Mejor uno con vida, que dará testimonio de sus goces y
tormentos, a esta cuajada gelatina
del Hades, que no es ni la sombra de una huella
de hombres vivientes y un tiempo
sin dobleces que respira bajo esta
tierra y tmabién sobre estos cielos; sólo
es necesario tener colmillos, dientes,
y, con la gracia de los dioses, asestar un golpe
en el corazón de este desfalleciente destino para que alguien
despierte y oiga algo.

Gracias a la vida, que me ha dado tanto.
 

Traducciones al castellano de Pablo Fajdiga

Tomaž Šalamun nació en Zagreb en 1941. Es uno de los grandes poetas eslovenos contemporáneos.

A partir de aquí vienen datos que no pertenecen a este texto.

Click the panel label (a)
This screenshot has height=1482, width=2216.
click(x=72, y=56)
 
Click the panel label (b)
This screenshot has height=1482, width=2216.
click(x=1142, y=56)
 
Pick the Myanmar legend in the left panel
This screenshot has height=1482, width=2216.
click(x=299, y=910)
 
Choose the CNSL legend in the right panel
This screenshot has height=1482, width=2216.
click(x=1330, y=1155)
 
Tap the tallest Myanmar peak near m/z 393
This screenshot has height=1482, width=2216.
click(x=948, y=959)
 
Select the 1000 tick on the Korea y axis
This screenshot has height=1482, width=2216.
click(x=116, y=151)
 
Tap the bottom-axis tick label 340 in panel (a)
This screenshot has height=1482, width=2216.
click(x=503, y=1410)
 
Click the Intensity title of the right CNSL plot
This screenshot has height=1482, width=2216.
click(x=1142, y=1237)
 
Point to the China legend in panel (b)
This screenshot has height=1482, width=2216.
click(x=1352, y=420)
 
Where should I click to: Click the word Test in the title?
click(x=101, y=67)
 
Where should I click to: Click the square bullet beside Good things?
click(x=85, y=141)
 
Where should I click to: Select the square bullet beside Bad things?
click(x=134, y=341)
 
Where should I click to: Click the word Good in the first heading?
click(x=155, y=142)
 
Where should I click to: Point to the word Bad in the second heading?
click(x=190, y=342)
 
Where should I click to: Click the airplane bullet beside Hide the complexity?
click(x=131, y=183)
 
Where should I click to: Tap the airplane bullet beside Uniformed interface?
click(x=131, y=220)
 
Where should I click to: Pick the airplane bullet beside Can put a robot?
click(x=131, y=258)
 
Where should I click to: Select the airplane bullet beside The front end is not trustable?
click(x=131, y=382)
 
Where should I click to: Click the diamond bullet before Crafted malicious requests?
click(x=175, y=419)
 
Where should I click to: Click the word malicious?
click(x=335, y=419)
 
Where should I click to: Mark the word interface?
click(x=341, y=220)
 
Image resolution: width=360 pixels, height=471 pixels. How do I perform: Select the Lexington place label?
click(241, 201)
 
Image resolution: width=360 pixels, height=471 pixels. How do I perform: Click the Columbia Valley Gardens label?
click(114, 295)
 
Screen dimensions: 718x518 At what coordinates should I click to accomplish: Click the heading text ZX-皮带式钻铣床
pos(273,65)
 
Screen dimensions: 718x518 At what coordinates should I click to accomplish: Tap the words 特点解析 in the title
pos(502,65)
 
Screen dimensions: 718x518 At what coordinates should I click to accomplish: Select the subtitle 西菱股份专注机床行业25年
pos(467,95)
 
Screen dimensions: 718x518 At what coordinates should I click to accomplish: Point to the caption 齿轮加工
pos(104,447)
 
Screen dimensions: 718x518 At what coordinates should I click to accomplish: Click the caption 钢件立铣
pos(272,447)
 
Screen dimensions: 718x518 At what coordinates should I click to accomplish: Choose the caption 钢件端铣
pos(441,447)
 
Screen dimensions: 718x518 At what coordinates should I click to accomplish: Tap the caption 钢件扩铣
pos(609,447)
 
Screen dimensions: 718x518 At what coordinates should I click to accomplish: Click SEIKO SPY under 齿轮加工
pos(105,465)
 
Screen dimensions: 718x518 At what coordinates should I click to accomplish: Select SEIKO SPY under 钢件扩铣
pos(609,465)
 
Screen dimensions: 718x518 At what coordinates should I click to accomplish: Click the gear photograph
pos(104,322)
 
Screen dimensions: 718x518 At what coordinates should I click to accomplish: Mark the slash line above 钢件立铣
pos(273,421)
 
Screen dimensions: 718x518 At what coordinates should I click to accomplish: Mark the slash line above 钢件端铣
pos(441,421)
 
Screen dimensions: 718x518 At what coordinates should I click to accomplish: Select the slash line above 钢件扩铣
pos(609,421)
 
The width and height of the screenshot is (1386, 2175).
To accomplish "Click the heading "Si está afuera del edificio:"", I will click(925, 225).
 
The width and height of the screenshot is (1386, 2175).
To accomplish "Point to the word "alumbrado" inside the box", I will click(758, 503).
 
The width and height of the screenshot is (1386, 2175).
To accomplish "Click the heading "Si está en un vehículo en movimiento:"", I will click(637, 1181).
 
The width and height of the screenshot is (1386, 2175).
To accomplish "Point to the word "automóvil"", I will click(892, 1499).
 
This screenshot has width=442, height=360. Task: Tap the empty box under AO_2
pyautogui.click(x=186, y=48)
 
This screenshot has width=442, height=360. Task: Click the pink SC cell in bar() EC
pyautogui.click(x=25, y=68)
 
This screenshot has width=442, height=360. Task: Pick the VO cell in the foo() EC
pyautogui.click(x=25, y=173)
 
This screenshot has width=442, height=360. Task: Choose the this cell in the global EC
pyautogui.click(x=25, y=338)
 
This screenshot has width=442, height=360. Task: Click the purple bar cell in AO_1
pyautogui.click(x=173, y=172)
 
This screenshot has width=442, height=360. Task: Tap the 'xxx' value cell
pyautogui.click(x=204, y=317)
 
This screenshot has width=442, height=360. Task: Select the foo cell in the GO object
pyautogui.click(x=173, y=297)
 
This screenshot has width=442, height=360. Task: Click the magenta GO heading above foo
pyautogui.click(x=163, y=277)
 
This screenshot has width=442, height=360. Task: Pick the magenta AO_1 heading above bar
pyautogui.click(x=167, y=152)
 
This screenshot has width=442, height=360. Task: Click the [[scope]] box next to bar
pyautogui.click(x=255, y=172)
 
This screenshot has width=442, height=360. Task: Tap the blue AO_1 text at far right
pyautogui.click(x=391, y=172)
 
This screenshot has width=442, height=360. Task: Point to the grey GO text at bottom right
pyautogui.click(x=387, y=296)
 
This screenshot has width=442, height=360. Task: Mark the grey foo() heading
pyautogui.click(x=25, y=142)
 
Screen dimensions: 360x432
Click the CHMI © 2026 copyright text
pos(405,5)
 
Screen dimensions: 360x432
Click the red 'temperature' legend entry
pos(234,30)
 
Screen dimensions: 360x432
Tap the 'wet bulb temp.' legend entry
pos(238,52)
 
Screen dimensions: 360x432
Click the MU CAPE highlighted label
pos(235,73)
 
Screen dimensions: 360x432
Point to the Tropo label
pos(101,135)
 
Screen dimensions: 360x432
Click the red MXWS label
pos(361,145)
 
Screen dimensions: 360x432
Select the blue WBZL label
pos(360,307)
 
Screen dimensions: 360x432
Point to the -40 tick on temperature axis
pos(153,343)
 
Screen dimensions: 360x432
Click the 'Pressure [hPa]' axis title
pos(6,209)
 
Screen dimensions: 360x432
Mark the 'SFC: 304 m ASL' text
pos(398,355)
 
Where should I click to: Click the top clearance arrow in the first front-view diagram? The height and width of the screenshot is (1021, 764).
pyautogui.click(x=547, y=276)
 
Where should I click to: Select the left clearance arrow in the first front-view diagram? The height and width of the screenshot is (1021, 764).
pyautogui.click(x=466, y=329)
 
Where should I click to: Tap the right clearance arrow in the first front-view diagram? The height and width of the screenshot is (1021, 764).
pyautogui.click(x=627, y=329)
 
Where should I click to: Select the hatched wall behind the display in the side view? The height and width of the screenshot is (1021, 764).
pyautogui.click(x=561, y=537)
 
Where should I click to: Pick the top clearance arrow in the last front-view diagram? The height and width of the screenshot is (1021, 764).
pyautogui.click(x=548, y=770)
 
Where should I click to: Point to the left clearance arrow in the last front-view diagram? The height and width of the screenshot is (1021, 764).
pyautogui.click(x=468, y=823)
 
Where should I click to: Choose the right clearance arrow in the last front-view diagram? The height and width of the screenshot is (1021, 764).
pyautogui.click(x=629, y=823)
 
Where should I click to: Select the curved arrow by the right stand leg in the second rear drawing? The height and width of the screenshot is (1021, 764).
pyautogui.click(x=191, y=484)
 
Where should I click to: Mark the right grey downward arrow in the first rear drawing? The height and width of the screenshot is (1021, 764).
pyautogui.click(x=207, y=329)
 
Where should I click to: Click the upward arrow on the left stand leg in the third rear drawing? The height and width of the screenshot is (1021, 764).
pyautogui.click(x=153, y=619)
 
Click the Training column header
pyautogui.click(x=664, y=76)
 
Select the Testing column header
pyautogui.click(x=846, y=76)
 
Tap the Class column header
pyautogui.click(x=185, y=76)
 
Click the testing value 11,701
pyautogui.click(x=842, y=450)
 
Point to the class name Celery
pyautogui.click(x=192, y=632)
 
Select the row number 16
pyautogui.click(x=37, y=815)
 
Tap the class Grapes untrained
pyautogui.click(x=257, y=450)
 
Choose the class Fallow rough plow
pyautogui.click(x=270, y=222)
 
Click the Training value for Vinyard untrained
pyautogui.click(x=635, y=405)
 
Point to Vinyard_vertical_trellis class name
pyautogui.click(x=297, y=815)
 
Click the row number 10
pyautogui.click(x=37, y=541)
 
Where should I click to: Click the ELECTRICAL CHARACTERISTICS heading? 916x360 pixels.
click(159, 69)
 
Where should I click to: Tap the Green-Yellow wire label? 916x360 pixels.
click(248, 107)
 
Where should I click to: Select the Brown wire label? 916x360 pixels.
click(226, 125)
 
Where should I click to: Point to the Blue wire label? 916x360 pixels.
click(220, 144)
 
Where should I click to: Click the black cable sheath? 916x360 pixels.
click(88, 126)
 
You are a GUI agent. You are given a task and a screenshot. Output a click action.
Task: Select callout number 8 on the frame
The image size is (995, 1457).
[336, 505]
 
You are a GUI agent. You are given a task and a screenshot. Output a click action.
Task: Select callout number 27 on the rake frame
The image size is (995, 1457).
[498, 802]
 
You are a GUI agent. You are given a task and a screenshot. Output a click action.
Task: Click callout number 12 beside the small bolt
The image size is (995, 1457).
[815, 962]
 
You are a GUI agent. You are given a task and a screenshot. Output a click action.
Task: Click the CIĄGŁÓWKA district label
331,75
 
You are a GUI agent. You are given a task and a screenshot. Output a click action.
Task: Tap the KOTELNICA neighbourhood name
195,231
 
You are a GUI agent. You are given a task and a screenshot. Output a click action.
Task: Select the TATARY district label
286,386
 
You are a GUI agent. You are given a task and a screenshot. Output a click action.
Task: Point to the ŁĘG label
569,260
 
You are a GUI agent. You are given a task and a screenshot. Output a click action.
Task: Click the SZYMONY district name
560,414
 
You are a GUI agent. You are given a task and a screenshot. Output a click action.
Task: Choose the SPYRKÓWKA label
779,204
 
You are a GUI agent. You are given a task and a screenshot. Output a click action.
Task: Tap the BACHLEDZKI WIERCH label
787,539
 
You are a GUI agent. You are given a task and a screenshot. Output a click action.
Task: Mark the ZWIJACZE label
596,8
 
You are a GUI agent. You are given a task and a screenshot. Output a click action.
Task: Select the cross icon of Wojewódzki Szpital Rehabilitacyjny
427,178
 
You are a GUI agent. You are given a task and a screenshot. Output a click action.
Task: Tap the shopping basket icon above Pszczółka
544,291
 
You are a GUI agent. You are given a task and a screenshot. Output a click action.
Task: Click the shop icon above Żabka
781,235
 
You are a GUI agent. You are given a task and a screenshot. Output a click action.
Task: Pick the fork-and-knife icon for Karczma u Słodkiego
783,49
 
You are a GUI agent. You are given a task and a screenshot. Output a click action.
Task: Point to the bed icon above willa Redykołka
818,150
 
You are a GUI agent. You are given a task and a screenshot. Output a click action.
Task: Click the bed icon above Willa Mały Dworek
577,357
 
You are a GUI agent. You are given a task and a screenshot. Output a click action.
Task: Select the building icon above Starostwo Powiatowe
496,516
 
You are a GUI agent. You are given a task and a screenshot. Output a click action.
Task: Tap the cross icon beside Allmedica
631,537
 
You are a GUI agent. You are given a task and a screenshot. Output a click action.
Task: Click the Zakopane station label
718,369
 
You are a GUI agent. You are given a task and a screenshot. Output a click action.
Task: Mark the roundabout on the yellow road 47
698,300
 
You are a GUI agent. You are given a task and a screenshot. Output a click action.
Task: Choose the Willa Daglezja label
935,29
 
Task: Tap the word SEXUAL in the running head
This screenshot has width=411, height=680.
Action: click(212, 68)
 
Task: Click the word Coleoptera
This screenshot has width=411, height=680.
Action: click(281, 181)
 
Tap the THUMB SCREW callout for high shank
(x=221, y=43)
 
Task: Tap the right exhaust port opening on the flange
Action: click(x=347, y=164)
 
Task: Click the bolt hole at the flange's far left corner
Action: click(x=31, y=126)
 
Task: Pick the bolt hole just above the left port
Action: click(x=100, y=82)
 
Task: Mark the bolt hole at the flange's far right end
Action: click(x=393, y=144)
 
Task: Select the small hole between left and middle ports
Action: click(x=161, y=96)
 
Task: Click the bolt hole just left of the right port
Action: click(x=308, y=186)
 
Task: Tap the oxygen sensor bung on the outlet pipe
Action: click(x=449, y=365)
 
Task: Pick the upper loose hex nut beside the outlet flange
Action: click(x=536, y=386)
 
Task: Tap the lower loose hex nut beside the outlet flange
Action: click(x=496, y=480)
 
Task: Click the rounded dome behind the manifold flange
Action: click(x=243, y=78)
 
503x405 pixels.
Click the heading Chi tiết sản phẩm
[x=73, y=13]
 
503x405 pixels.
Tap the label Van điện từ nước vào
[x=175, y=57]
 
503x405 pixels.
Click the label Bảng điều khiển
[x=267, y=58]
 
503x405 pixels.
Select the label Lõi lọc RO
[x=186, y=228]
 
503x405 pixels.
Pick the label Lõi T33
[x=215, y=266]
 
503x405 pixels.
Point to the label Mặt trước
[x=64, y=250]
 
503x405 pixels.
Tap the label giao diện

Volúmenes de su poesía traducidos al inglés, incluyen: The Selected Poems of Tomaž Šalamun, Ecco Press, 1988; The Shepherd, The Hunter, Pedernal, 1992; The Four Questions of Melancholy, White Pine, 1997; Feast Harcourt, Brace, 2000; y A Ballad for Metka Krasovec, Twisted Spoon, 2001. Según afirma la Editorial Visor, "su poesía rompe con las formas poéticas tradicionales y crea textos juguetones, irónicos, provocadores y blasfemos... Los puntos de partida de su poesía son las crueles experiencias de guerra, violencia, muerte, destrucción, las escenas cotidianas del hombre amenazado, lo que se orienta hacia la visión del absurdo de todo lo existente". Ha recibido numerosos premios y reconocimientos. Ha sido escritor en residencia en diversas universidades, entre ellas la Universidad de Iowa, la Universidad de Harvard y la Universidad de Mississippi. Hasta hace poco, fue el agregado cultural del Consulado General de Eslovenia en Nueva York.